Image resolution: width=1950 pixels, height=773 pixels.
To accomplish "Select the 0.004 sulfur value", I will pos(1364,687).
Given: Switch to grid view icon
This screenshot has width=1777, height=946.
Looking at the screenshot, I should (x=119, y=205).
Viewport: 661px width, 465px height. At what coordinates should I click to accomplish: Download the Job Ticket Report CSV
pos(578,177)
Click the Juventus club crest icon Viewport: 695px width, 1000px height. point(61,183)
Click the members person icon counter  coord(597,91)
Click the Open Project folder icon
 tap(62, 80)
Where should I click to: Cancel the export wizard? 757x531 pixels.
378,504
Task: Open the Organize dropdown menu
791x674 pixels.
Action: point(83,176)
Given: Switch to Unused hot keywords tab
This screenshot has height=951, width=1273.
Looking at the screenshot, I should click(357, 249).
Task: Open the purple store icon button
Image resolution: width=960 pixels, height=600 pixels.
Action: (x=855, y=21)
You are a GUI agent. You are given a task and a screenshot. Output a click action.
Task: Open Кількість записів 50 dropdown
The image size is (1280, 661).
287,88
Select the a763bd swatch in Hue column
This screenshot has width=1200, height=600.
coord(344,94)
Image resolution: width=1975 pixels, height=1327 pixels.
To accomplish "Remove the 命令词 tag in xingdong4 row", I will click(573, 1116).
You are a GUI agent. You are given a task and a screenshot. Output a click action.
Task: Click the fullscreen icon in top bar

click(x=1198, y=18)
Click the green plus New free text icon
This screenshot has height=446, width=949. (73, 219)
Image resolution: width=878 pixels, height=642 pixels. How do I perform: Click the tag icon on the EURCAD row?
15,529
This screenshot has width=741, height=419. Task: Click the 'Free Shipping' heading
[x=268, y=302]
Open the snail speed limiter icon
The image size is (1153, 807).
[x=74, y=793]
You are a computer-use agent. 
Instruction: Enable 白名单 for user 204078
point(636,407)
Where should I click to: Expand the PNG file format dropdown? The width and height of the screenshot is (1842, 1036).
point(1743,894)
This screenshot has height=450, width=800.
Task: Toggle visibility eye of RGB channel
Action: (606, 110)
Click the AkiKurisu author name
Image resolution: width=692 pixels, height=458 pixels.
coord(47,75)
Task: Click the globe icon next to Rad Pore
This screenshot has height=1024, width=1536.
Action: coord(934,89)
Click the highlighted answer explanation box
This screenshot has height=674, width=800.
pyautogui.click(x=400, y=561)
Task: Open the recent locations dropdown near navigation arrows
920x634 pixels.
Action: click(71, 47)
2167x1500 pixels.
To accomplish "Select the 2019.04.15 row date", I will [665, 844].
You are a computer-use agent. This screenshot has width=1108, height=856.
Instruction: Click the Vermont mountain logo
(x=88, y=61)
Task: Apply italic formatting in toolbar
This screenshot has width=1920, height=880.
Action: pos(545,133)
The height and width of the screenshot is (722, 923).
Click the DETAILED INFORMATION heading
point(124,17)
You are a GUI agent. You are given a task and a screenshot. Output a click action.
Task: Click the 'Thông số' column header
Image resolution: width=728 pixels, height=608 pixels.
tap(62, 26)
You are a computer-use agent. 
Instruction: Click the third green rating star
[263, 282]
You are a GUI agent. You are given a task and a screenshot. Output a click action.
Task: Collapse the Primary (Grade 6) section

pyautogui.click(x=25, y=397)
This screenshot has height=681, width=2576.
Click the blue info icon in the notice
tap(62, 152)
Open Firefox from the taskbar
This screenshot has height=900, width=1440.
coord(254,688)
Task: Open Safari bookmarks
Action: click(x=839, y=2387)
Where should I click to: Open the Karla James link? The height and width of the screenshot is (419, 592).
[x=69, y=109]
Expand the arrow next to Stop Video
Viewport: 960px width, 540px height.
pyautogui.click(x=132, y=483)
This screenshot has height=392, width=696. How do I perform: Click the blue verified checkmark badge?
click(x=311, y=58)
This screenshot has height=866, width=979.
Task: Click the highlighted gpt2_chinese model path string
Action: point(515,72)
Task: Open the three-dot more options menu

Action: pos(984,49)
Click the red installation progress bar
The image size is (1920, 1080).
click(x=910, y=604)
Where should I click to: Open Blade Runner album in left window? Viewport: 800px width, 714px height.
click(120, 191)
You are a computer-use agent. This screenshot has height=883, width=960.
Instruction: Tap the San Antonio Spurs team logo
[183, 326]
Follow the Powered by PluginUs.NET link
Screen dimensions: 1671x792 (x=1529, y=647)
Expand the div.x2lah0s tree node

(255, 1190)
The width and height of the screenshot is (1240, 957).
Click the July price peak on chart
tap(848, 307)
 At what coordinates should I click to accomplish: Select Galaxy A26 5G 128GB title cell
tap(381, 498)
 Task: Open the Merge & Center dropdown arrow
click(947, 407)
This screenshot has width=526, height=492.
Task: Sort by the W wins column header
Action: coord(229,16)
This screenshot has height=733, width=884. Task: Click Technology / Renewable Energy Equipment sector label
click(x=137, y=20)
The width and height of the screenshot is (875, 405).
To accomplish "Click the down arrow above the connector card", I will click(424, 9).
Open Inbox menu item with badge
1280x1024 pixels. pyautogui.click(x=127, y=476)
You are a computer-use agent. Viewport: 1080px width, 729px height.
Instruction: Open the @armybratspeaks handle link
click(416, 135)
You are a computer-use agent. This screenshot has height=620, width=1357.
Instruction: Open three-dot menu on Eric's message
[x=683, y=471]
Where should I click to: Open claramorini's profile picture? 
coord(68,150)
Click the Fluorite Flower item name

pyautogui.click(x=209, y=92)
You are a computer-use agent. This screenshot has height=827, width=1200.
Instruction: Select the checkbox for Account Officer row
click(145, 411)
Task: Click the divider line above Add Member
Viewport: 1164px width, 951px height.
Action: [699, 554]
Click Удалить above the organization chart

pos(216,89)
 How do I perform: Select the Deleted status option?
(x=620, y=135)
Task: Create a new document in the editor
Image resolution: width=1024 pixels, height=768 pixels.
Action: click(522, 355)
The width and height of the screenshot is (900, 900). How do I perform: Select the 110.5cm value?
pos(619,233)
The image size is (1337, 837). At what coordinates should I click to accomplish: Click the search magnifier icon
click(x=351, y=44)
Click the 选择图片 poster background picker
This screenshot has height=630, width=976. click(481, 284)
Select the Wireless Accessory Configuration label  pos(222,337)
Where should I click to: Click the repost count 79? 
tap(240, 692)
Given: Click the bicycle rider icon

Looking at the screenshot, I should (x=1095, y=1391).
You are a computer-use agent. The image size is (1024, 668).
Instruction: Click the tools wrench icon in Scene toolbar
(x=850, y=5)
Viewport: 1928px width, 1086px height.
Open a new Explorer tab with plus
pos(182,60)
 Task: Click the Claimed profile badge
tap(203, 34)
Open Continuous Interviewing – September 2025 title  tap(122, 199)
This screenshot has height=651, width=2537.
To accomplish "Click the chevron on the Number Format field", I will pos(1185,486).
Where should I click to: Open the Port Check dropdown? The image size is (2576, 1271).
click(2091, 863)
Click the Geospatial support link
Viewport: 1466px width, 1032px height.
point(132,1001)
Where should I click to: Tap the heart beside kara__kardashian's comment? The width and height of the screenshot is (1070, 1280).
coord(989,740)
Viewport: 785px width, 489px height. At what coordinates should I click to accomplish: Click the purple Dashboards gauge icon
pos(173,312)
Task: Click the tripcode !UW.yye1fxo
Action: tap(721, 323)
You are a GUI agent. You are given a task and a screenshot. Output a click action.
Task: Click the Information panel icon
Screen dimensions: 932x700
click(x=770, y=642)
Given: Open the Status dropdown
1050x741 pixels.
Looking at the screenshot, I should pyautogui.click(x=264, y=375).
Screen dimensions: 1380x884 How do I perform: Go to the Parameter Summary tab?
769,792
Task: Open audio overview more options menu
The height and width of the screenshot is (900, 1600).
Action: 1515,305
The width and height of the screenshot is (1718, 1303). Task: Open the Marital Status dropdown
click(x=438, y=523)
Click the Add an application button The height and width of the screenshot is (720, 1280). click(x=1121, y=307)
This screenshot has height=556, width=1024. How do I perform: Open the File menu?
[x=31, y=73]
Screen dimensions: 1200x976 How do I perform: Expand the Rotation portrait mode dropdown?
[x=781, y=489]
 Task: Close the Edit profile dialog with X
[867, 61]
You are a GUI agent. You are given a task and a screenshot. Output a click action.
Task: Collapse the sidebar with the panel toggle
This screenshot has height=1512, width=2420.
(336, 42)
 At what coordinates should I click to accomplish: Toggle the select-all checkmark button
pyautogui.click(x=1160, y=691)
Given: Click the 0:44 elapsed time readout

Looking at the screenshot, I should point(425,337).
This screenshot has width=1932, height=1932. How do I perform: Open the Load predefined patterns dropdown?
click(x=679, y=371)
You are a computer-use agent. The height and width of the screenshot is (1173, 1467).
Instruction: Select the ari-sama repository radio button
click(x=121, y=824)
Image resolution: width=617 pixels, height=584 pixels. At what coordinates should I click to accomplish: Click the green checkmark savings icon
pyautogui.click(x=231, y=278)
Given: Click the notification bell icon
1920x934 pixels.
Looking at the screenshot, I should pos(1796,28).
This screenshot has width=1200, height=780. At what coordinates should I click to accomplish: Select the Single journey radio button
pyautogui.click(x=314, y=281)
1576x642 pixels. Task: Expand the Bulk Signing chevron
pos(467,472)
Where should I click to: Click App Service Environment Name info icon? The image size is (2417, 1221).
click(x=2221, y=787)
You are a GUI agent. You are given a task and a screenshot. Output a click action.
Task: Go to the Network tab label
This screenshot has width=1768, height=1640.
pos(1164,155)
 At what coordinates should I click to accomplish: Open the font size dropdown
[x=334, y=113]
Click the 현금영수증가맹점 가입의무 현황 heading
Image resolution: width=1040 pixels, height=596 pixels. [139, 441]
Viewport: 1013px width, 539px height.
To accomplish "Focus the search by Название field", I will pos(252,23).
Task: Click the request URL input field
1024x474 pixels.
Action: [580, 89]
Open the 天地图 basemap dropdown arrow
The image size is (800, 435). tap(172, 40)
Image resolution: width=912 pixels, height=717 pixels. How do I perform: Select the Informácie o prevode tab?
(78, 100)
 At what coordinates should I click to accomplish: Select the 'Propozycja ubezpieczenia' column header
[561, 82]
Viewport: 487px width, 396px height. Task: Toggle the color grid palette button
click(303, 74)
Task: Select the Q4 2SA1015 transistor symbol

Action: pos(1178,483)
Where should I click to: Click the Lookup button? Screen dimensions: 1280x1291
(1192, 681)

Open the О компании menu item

**Stated problem:** Lay out the lines from the one containing "Viewport: 785px width, 489px" through the one containing "click(x=121, y=824)", both included, as a JSON list of strings with one string per line and blank lines omitted.

**Result:**
[
  "Viewport: 785px width, 489px height. At what coordinates should I click to accomplish: Click the purple Dashboards gauge icon",
  "pos(173,312)",
  "Task: Click the tripcode !UW.yye1fxo",
  "Action: tap(721, 323)",
  "You are a GUI agent. You are given a task and a screenshot. Output a click action.",
  "Task: Click the Information panel icon",
  "Screen dimensions: 932x700",
  "click(x=770, y=642)",
  "Given: Open the Status dropdown",
  "1050x741 pixels.",
  "Looking at the screenshot, I should pyautogui.click(x=264, y=375).",
  "Screen dimensions: 1380x884 How do I perform: Go to the Parameter Summary tab?",
  "769,792",
  "Task: Open audio overview more options menu",
  "The height and width of the screenshot is (900, 1600).",
  "Action: 1515,305",
  "The width and height of the screenshot is (1718, 1303). Task: Open the Marital Status dropdown",
  "click(x=438, y=523)",
  "Click the Add an application button The height and width of the screenshot is (720, 1280). click(x=1121, y=307)",
  "This screenshot has height=556, width=1024. How do I perform: Open the File menu?",
  "[x=31, y=73]",
  "Screen dimensions: 1200x976 How do I perform: Expand the Rotation portrait mode dropdown?",
  "[x=781, y=489]",
  " Task: Close the Edit profile dialog with X",
  "[867, 61]",
  "You are a GUI agent. You are given a task and a screenshot. Output a click action.",
  "Task: Collapse the sidebar with the panel toggle",
  "This screenshot has height=1512, width=2420.",
  "(336, 42)",
  " At what coordinates should I click to accomplish: Toggle the select-all checkmark button",
  "pyautogui.click(x=1160, y=691)",
  "Given: Click the 0:44 elapsed time readout",
  "Looking at the screenshot, I should point(425,337).",
  "This screenshot has width=1932, height=1932. How do I perform: Open the Load predefined patterns dropdown?",
  "click(x=679, y=371)",
  "You are a computer-use agent. The height and width of the screenshot is (1173, 1467).",
  "Instruction: Select the ari-sama repository radio button",
  "click(x=121, y=824)"
]